I was impressed by the two officers. Despite his strenuous efforts to escape and resist them, and despite the extreme verbal provocation, they acted entirely professionally throughout, using only the minimum force and restraint necessary to put the handcuffs on him. He went to hospital. He was safe.
Three days after his admission under Sec.3, the section was rescinded.
I was surprised, to say the least, when I discovered this. I did not feel that three days, two of which had been the weekend, was long enough to conduct a proper assessment, never mind to treat Paul. I thought that he remained a severe suicide risk. But it is only my job to make the decision about detention. What happens after admission I have no control over.
Paul remained as an informal patient for a week or so, and was then allowed some home leave. While at home, he cut his wrists.
He returned to the ward, still as an informal patient.
In the early hours of the following morning, only two weeks following his detention under Sec.3, ward staff found him in his bathroom. He was dead. He had used his belt to hang himself, using the closed bathroom door as a ligature point.
At the Inquest, the Coroner stated: “Paul's father and stepmother visited him in hospital. Paul told them they were selfish for wanting him to stay alive, and he remained underneath the bed cover for the whole of the visit. They went to staff and said they had never seen Paul so bad, and asked them to keep a close eye on him and make sure he had nothing to harm himself with.
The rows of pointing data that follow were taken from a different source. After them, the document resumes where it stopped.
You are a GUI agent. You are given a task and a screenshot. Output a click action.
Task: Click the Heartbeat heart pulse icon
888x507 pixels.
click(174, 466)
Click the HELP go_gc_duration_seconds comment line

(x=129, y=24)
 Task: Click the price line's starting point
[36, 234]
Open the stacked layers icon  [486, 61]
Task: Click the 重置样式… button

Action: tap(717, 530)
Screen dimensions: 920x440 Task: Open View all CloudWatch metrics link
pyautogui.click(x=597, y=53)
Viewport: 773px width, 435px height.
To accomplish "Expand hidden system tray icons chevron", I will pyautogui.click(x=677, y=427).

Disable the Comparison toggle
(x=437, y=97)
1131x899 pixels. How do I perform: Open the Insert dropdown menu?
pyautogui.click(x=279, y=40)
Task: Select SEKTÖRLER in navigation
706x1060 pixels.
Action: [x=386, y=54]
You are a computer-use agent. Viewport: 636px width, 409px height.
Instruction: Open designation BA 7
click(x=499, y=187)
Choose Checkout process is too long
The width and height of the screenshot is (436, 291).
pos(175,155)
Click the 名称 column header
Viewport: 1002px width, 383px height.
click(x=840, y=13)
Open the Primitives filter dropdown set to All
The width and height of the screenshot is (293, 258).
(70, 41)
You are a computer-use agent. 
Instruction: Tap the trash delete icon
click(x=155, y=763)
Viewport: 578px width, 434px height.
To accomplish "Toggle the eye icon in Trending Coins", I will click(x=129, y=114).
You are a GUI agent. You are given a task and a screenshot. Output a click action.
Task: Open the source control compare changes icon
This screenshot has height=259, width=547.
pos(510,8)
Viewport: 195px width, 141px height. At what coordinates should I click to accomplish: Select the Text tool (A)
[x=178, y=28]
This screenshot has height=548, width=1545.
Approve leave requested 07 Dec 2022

"That night Paul rang his girlfriend and told her he was going to kill himself. She called the hospital and told staff what Paul had said to her, and asked them to remove a belt and knife she thought he had, and to keep a close watch on him."
The inquest revealed that Paul had put clothes and blankets under the bedclothes to make it appear that he was asleep in bed when ward staff did their hourly observations. He had probably been dead for several hours before he was discovered.
The Coroner noted in the narrative verdict that there had been shortcomings in Paul’s treatment while in hospital. Changes were made to procedures on the ward, including changing the design of the doors on the en suite bathrooms so that they could not be used as ligature points.
Although I had been unhappy, both from a professional and personal point of view, that the hospital had discharged him from his section so soon after admission, I don’t ultimately think that Paul’s death would have been avoided had the hospital kept him on Sec.3, although the inpatient team may have been more reluctant to allow him leave from hospital.
At the very least, an independent inquiry might have highlighted ways to make such an unfortunate event less likely to recur.
But while I do think that more could have been done to prolong Paul’s life, I also can’t help thinking that his death by suicide was inevitable. In a way, he had died many years previously, at the hands of his biological parents.